We know this scripture:

Acts 17:28

for in Him we live and move and have our being, as also some of your own poets have said, ‘For we are also His offspring.’

The popular way to interpret this is that God is in everything and everyone(Panenthiesm). But notice how it doesn’t say that. What was the narritive here in this scripture?

Acts 17:16

Now while Paul waited for them at Athens, his spirit was provoked within him when he saw that the city was given over to idols.

They were worshipping idols, actual objects made with hands as it goes on to say :

Acts 17:22-27

Then Paul stood in the midst of the Areopagus and said, “Men of Athens, I perceive that in all things you are very religious; for as I was passing through and considering the objects of your worship, I even found an altar with this inscription: TO THE UNKNOWN GOD. Therefore, the One whom you worship without knowing, Him I proclaim to you: “God, who made the world and everything in it, since He is Lord of heaven and earth, does not dwell in temples made with hands. Nor is He worshiped with men’s hands, as though He needed anything, since He gives to all life, breath, and all things. And He has made from one blood every nation of men to dwell on all the face of the earth, and has determined their preappointed times and the boundaries of their dwellings, so that they should seek the Lord, in the hope that they might grope for Him and find Him, though He is not far from each one of us;

He is contrasting the idols they were worshipping and using the “Unknown God” they mentioned to bring them to know the God who made everything. Then comes verse 28 stating “in Him we live, move and have our being and we are His offspring” while quoting their poets.

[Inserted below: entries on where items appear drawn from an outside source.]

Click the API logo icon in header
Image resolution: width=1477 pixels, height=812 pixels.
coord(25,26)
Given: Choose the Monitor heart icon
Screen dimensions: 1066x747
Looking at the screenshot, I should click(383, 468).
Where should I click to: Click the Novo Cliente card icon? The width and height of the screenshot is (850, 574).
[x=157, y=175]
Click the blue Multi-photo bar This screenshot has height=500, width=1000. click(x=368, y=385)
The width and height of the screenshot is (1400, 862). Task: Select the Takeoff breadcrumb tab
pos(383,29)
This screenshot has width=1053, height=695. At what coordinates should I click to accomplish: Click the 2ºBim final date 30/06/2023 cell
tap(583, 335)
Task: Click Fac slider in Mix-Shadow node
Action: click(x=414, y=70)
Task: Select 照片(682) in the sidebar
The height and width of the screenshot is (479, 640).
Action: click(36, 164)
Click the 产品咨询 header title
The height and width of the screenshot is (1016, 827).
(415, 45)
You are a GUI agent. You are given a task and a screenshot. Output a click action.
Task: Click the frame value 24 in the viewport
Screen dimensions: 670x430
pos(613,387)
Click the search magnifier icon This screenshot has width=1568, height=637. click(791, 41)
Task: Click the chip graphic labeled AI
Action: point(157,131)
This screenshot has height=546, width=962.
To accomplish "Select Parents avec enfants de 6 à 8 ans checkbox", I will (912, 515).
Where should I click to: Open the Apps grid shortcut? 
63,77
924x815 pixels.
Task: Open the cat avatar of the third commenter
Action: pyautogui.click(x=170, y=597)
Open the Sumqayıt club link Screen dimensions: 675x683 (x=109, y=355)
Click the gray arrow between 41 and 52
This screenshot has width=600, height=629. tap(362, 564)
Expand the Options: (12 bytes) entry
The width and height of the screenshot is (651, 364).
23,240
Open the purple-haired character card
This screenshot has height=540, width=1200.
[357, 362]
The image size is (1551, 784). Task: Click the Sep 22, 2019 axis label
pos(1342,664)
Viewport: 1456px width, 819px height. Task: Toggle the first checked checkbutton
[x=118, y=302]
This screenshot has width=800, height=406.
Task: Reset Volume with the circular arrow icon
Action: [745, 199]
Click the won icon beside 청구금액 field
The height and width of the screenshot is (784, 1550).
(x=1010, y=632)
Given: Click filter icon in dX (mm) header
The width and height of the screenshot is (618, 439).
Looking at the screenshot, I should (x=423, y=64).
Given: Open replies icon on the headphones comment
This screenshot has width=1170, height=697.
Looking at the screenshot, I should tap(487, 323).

More straight forward way to interpret would be to say because of Him we live, move and have our being because He made us. After verse 28 :

Acts 17:29-30

Therefore, since we are the offspring of God, we ought not to think that the Divine Nature is like gold or silver or stone, something shaped by art and man’s devising. Truly, these times of ignorance God overlooked, but now commands all men everywhere to repent,

Christianity has a Monothiestic view of God where He is distinct from creation. That doesn’t mean He is far, it means He is independant of the universe. Note that the Divine Nature is God, not us as the Panentiestic interpretation aludes to. We do not partake of God as God, we partake of Him as His creation.